Records from a dataset:
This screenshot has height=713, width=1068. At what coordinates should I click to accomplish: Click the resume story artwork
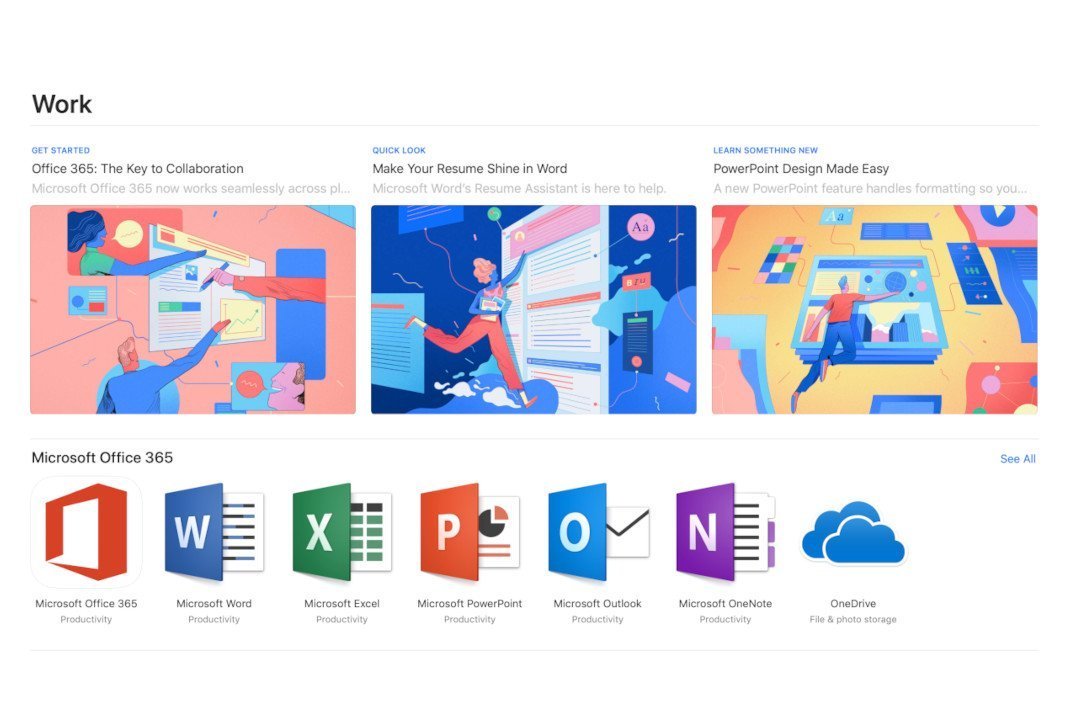tap(533, 308)
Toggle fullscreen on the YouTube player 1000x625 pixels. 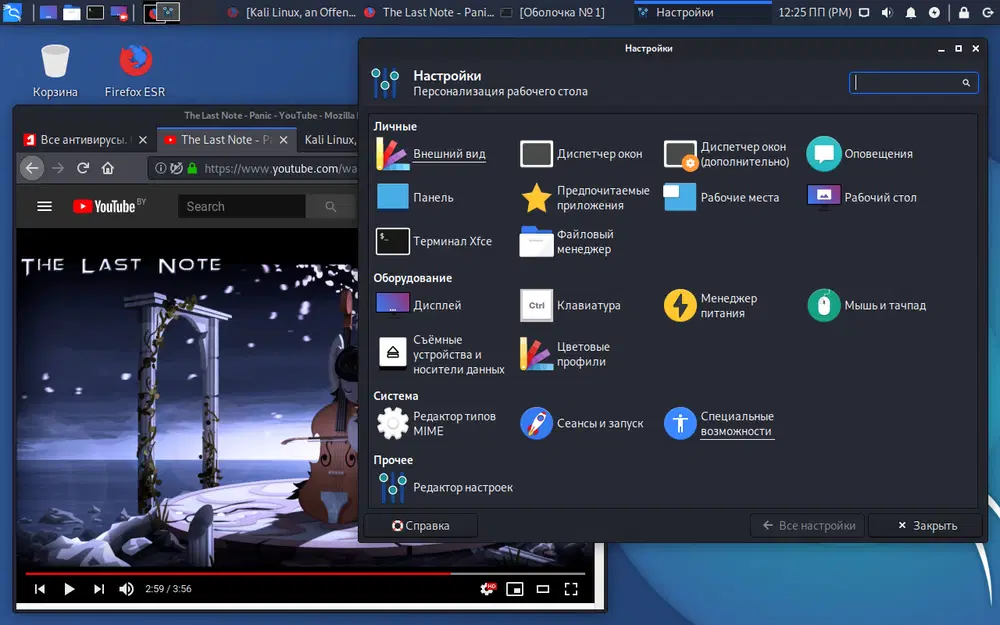pyautogui.click(x=573, y=589)
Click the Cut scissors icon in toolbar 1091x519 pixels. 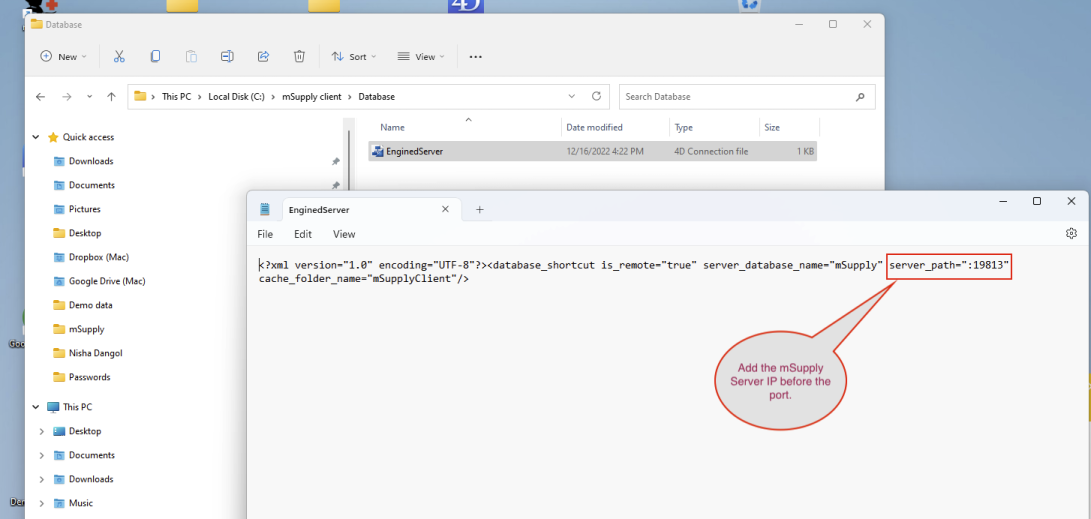click(x=119, y=57)
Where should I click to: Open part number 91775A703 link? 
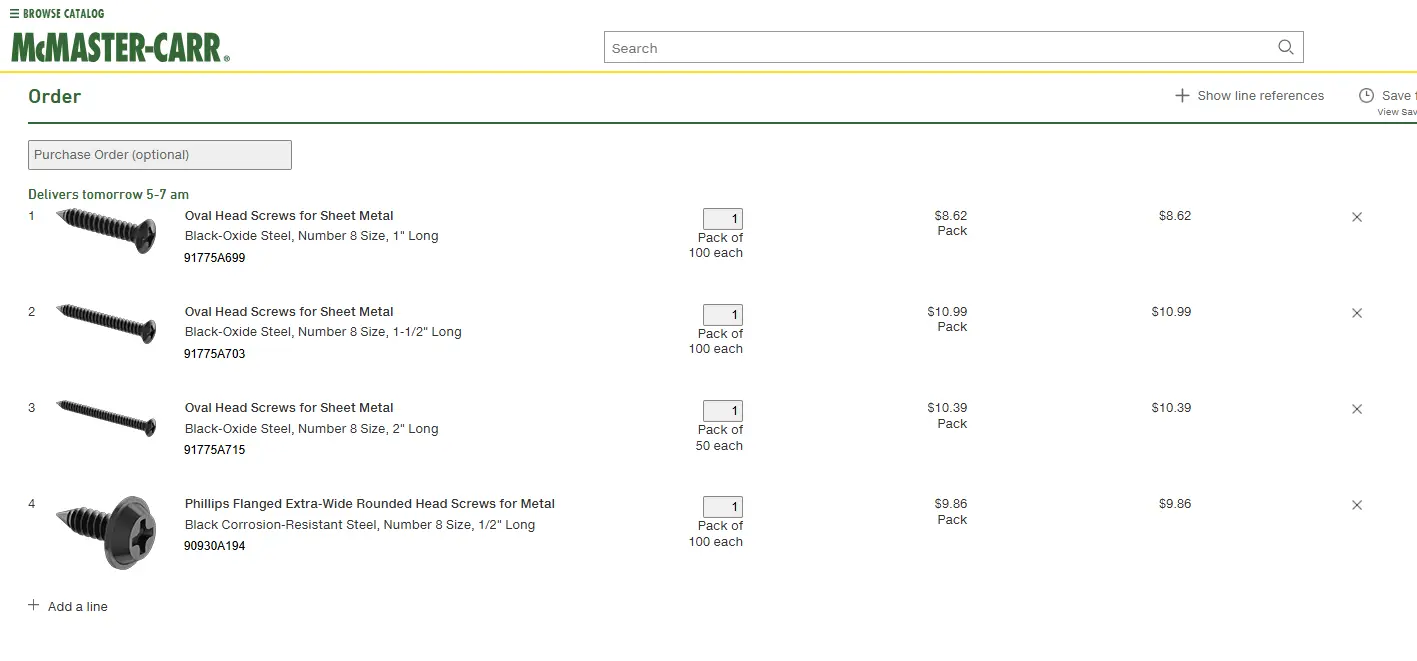pyautogui.click(x=214, y=354)
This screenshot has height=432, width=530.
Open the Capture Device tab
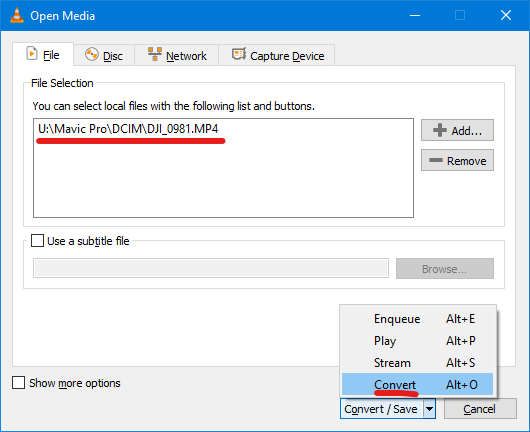tap(277, 55)
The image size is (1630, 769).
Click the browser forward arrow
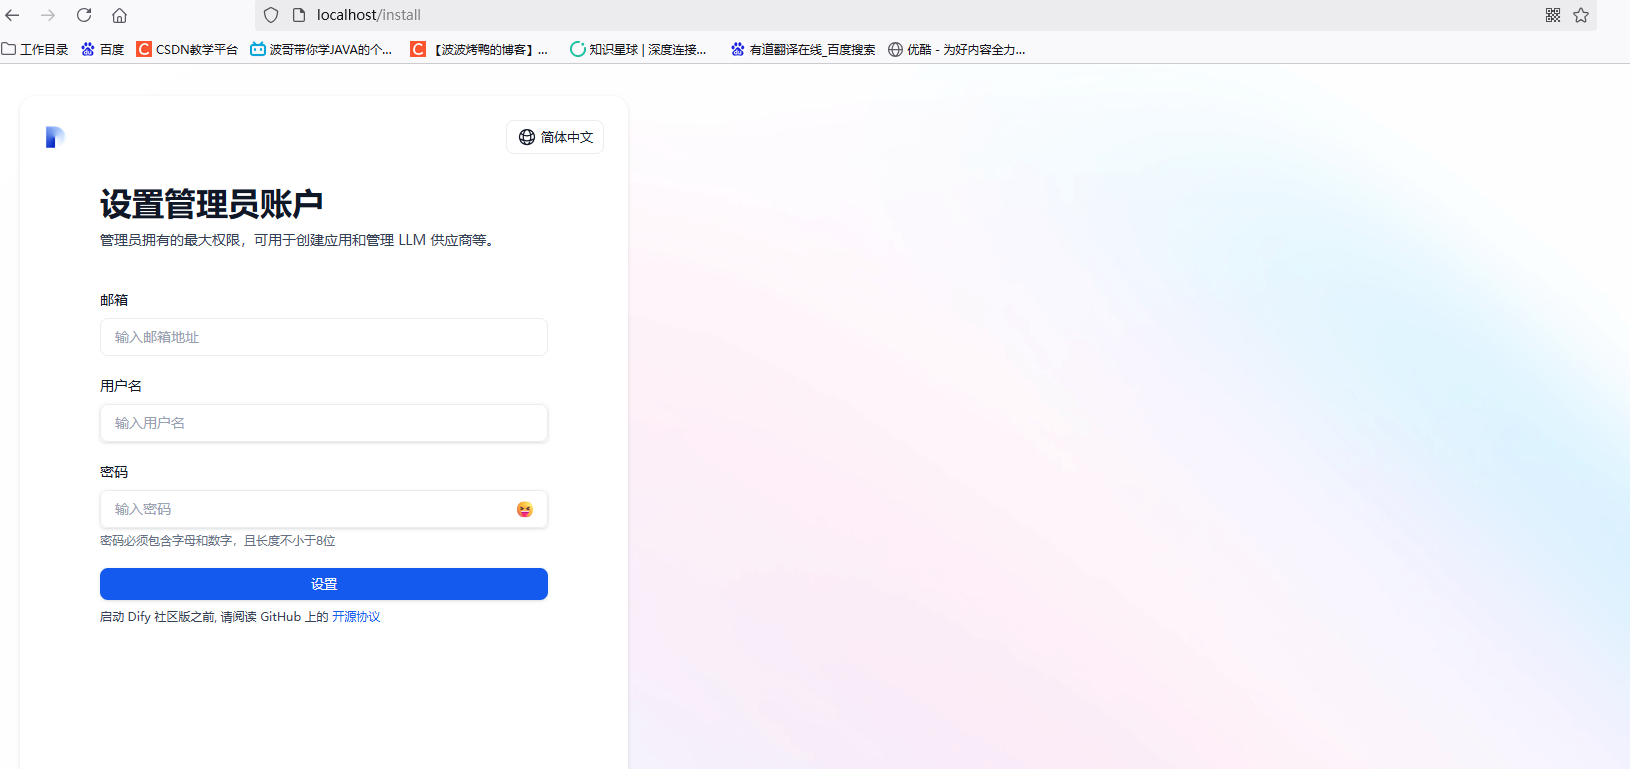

* **Activity**
Where the line with "Where should I" appears, begin there and transcribe exactly through the last line of the data, leaving all pictures aside.

* **Task solution**
Where should I click to: Open part number 91775A703 link? 
pyautogui.click(x=214, y=354)
This screenshot has height=432, width=530.
Open the Capture Device tab
tap(277, 55)
The image size is (1630, 769).
Click the browser forward arrow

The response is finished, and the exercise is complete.